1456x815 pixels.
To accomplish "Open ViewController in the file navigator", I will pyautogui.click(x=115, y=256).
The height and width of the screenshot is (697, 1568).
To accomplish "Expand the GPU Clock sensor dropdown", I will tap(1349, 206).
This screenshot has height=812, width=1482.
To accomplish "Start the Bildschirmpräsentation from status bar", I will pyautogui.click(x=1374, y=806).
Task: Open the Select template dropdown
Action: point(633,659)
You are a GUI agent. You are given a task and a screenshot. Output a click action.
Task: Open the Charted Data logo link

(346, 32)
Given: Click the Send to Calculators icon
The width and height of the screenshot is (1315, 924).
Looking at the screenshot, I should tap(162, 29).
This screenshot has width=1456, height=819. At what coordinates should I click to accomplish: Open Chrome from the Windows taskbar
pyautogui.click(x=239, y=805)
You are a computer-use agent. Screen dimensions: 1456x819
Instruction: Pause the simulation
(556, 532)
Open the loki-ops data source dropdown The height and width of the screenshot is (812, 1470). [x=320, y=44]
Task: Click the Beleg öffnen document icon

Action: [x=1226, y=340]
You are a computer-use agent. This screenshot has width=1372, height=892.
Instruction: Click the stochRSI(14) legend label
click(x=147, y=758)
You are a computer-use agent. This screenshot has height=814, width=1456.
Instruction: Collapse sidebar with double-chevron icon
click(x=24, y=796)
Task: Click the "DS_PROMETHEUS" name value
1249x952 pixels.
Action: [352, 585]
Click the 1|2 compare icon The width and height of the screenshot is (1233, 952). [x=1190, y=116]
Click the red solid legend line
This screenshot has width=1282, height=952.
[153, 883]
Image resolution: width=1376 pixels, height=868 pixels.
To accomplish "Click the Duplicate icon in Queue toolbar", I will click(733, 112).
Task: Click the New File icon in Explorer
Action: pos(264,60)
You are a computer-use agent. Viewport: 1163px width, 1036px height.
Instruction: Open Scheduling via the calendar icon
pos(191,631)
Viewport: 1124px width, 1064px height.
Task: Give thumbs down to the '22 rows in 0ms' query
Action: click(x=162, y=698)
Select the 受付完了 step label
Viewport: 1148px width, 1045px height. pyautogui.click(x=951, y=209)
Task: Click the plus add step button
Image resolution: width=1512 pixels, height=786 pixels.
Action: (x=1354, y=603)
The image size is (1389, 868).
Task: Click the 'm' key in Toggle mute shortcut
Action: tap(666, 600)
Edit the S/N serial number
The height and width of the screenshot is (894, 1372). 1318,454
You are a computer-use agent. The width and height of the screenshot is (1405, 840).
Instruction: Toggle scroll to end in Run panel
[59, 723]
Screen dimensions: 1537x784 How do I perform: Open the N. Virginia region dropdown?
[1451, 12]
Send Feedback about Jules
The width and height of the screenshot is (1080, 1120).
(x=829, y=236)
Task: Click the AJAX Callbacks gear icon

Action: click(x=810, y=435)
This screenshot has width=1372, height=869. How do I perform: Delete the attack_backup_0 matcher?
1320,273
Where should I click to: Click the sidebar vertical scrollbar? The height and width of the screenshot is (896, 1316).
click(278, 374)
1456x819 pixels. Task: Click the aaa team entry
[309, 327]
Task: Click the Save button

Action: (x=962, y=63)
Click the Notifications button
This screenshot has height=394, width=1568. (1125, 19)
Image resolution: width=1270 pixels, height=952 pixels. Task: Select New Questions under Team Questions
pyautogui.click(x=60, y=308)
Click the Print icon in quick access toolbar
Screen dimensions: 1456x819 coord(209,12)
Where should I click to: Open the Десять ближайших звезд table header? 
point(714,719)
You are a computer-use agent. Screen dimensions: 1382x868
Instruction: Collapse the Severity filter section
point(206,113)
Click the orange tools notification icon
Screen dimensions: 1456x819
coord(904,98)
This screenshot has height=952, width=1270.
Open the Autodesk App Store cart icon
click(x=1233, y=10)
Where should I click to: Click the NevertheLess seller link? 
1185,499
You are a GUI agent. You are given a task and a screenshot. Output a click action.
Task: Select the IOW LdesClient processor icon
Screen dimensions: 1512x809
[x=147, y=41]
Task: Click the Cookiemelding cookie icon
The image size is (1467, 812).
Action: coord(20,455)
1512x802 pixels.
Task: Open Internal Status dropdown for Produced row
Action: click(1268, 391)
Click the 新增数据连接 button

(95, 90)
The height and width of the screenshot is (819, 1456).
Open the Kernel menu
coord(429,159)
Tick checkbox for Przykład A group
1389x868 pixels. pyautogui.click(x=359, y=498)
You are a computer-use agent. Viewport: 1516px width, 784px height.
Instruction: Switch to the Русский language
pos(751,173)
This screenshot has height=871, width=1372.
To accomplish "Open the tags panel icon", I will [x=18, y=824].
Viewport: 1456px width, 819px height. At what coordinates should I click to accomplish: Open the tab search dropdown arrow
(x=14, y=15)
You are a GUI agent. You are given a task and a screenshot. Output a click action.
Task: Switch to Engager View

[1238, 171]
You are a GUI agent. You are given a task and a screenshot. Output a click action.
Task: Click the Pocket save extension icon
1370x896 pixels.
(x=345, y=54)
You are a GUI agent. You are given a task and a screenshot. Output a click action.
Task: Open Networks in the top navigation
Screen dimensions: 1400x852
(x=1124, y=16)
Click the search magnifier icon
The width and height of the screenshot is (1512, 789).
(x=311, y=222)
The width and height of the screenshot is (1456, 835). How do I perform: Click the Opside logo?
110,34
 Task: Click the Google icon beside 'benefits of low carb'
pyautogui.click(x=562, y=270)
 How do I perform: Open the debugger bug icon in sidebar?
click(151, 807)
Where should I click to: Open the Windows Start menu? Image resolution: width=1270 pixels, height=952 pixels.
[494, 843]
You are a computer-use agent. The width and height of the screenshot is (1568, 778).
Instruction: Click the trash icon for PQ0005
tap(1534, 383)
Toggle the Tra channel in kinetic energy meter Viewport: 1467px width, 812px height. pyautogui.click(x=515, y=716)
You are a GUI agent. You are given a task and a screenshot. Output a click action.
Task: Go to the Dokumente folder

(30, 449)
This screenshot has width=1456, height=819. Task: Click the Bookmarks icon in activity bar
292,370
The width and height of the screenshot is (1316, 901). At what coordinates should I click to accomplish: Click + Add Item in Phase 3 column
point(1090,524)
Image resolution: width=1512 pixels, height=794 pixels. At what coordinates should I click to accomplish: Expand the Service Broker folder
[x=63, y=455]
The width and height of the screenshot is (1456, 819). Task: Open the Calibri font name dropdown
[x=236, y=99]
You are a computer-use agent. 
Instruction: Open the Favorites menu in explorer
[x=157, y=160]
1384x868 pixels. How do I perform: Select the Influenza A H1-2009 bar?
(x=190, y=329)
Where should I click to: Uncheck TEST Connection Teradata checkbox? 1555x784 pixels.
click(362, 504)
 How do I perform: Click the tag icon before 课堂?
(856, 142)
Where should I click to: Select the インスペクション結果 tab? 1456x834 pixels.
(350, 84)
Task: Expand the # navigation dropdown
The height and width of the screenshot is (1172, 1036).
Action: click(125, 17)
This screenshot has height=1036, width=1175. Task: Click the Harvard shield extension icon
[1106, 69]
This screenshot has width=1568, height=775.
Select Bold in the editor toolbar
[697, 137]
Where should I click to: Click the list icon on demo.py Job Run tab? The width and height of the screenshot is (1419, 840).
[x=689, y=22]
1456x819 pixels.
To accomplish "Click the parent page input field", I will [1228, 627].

§

- [Task objective] Your answer must consist of every line above, reproduced exactly.

- [Result]
1456x815 pixels.
To accomplish "Open ViewController in the file navigator", I will pyautogui.click(x=115, y=256).
The height and width of the screenshot is (697, 1568).
To accomplish "Expand the GPU Clock sensor dropdown", I will tap(1349, 206).
This screenshot has height=812, width=1482.
To accomplish "Start the Bildschirmpräsentation from status bar", I will pyautogui.click(x=1374, y=806).
Task: Open the Select template dropdown
Action: point(633,659)
You are a GUI agent. You are given a task and a screenshot. Output a click action.
Task: Open the Charted Data logo link

(346, 32)
Given: Click the Send to Calculators icon
The width and height of the screenshot is (1315, 924).
Looking at the screenshot, I should tap(162, 29).
This screenshot has width=1456, height=819. At what coordinates should I click to accomplish: Open Chrome from the Windows taskbar
pyautogui.click(x=239, y=805)
You are a computer-use agent. Screen dimensions: 1456x819
Instruction: Pause the simulation
(556, 532)
Open the loki-ops data source dropdown The height and width of the screenshot is (812, 1470). [x=320, y=44]
Task: Click the Beleg öffnen document icon

Action: [x=1226, y=340]
You are a computer-use agent. This screenshot has width=1372, height=892.
Instruction: Click the stochRSI(14) legend label
click(x=147, y=758)
You are a computer-use agent. This screenshot has height=814, width=1456.
Instruction: Collapse sidebar with double-chevron icon
click(x=24, y=796)
Task: Click the "DS_PROMETHEUS" name value
1249x952 pixels.
Action: [352, 585]
Click the 1|2 compare icon The width and height of the screenshot is (1233, 952). [x=1190, y=116]
Click the red solid legend line
This screenshot has width=1282, height=952.
[153, 883]
Image resolution: width=1376 pixels, height=868 pixels.
To accomplish "Click the Duplicate icon in Queue toolbar", I will click(733, 112).
Task: Click the New File icon in Explorer
Action: pos(264,60)
You are a computer-use agent. Viewport: 1163px width, 1036px height.
Instruction: Open Scheduling via the calendar icon
pos(191,631)
Viewport: 1124px width, 1064px height.
Task: Give thumbs down to the '22 rows in 0ms' query
Action: click(x=162, y=698)
Select the 受付完了 step label
Viewport: 1148px width, 1045px height. pyautogui.click(x=951, y=209)
Task: Click the plus add step button
Image resolution: width=1512 pixels, height=786 pixels.
Action: (x=1354, y=603)
The image size is (1389, 868).
Task: Click the 'm' key in Toggle mute shortcut
Action: tap(666, 600)
Edit the S/N serial number
The height and width of the screenshot is (894, 1372). 1318,454
You are a computer-use agent. The width and height of the screenshot is (1405, 840).
Instruction: Toggle scroll to end in Run panel
[59, 723]
Screen dimensions: 1537x784 How do I perform: Open the N. Virginia region dropdown?
[1451, 12]
Send Feedback about Jules
The width and height of the screenshot is (1080, 1120).
(x=829, y=236)
Task: Click the AJAX Callbacks gear icon

Action: click(x=810, y=435)
This screenshot has width=1372, height=869. How do I perform: Delete the attack_backup_0 matcher?
1320,273
Where should I click to: Click the sidebar vertical scrollbar? The height and width of the screenshot is (896, 1316).
click(278, 374)
1456x819 pixels. Task: Click the aaa team entry
[309, 327]
Task: Click the Save button

Action: (x=962, y=63)
Click the Notifications button
This screenshot has height=394, width=1568. (1125, 19)
Image resolution: width=1270 pixels, height=952 pixels. Task: Select New Questions under Team Questions
pyautogui.click(x=60, y=308)
Click the Print icon in quick access toolbar
Screen dimensions: 1456x819 coord(209,12)
Where should I click to: Open the Десять ближайших звезд table header? 
point(714,719)
You are a computer-use agent. Screen dimensions: 1382x868
Instruction: Collapse the Severity filter section
point(206,113)
Click the orange tools notification icon
Screen dimensions: 1456x819
coord(904,98)
This screenshot has height=952, width=1270.
Open the Autodesk App Store cart icon
click(x=1233, y=10)
Where should I click to: Click the NevertheLess seller link? 
1185,499
You are a GUI agent. You are given a task and a screenshot. Output a click action.
Task: Select the IOW LdesClient processor icon
Screen dimensions: 1512x809
[x=147, y=41]
Task: Click the Cookiemelding cookie icon
The image size is (1467, 812).
Action: coord(20,455)
1512x802 pixels.
Task: Open Internal Status dropdown for Produced row
Action: click(1268, 391)
Click the 新增数据连接 button

(95, 90)
The height and width of the screenshot is (819, 1456).
Open the Kernel menu
coord(429,159)
Tick checkbox for Przykład A group
1389x868 pixels. pyautogui.click(x=359, y=498)
You are a computer-use agent. Viewport: 1516px width, 784px height.
Instruction: Switch to the Русский language
pos(751,173)
This screenshot has height=871, width=1372.
To accomplish "Open the tags panel icon", I will [x=18, y=824].
Viewport: 1456px width, 819px height. At what coordinates should I click to accomplish: Open the tab search dropdown arrow
(x=14, y=15)
You are a GUI agent. You are given a task and a screenshot. Output a click action.
Task: Switch to Engager View

[1238, 171]
You are a GUI agent. You are given a task and a screenshot. Output a click action.
Task: Click the Pocket save extension icon
1370x896 pixels.
(x=345, y=54)
You are a GUI agent. You are given a task and a screenshot. Output a click action.
Task: Open Networks in the top navigation
Screen dimensions: 1400x852
(x=1124, y=16)
Click the search magnifier icon
The width and height of the screenshot is (1512, 789).
(x=311, y=222)
The width and height of the screenshot is (1456, 835). How do I perform: Click the Opside logo?
110,34
 Task: Click the Google icon beside 'benefits of low carb'
pyautogui.click(x=562, y=270)
 How do I perform: Open the debugger bug icon in sidebar?
click(151, 807)
Where should I click to: Open the Windows Start menu? Image resolution: width=1270 pixels, height=952 pixels.
[494, 843]
You are a computer-use agent. The width and height of the screenshot is (1568, 778).
Instruction: Click the trash icon for PQ0005
tap(1534, 383)
Toggle the Tra channel in kinetic energy meter Viewport: 1467px width, 812px height. pyautogui.click(x=515, y=716)
You are a GUI agent. You are given a task and a screenshot. Output a click action.
Task: Go to the Dokumente folder

(30, 449)
This screenshot has width=1456, height=819. Task: Click the Bookmarks icon in activity bar
292,370
The width and height of the screenshot is (1316, 901). At what coordinates should I click to accomplish: Click + Add Item in Phase 3 column
point(1090,524)
Image resolution: width=1512 pixels, height=794 pixels. At what coordinates should I click to accomplish: Expand the Service Broker folder
[x=63, y=455]
The width and height of the screenshot is (1456, 819). Task: Open the Calibri font name dropdown
[x=236, y=99]
You are a computer-use agent. 
Instruction: Open the Favorites menu in explorer
[x=157, y=160]
1384x868 pixels. How do I perform: Select the Influenza A H1-2009 bar?
(x=190, y=329)
Where should I click to: Uncheck TEST Connection Teradata checkbox? 1555x784 pixels.
click(362, 504)
 How do I perform: Click the tag icon before 课堂?
(856, 142)
Where should I click to: Select the インスペクション結果 tab? 1456x834 pixels.
(350, 84)
Task: Expand the # navigation dropdown
The height and width of the screenshot is (1172, 1036).
Action: click(125, 17)
This screenshot has height=1036, width=1175. Task: Click the Harvard shield extension icon
[1106, 69]
This screenshot has width=1568, height=775.
Select Bold in the editor toolbar
[697, 137]
Where should I click to: Click the list icon on demo.py Job Run tab? The width and height of the screenshot is (1419, 840).
[x=689, y=22]
1456x819 pixels.
To accomplish "Click the parent page input field", I will [1228, 627].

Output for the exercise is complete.